About a year ago, I happened upon this statement about the Monitor in the Harvard Business Review – under the charming heading of “do things that don’t interest you”:

“Many things that end up” being meaningful, writes social scientist Joseph Grenny, “have come from conference workshops, articles, or online videos that began as a chore and ended with an insight. My work in Kenya, for example, was heavily influenced by a Christian Science Monitor article I had forced myself to read 10 years earlier. Sometimes, we call things ‘boring’ simply because they lie outside the box we are currently in.”

If you were to come up with a punchline to a joke about the Monitor, that would probably be it. We’re seen as being global, fair, insightful, and perhaps a bit too earnest. We’re the bran muffin of journalism.

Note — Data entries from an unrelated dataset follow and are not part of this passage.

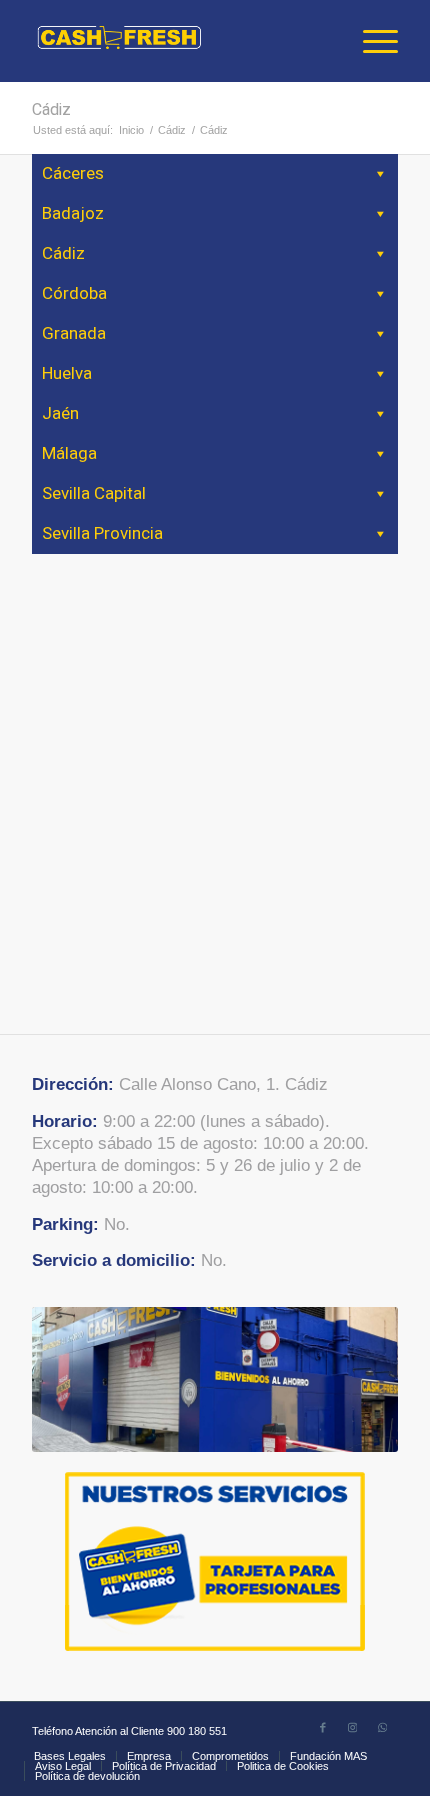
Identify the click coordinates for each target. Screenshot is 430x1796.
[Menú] (370, 41)
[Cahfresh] (178, 41)
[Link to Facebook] (323, 1727)
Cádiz (51, 110)
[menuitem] (370, 41)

But you know what? We change lives. And I’m going to argue that we change lives precisely because we force open that too-small box that most human beings think they live in.

The Monitor is a peculiar little publication that’s hard for the world to figure out. We’re run by a church, but we’re not only for church members and we’re not about converting people. We’re known as being fair even as the world becomes as polarized as at any time since the newspaper’s founding in 1908.

We have a mission beyond circulation, we want to bridge divides. We’re about kicking down the door of thought everywhere and saying, “You are bigger and more capable than you realize. And we can prove it.”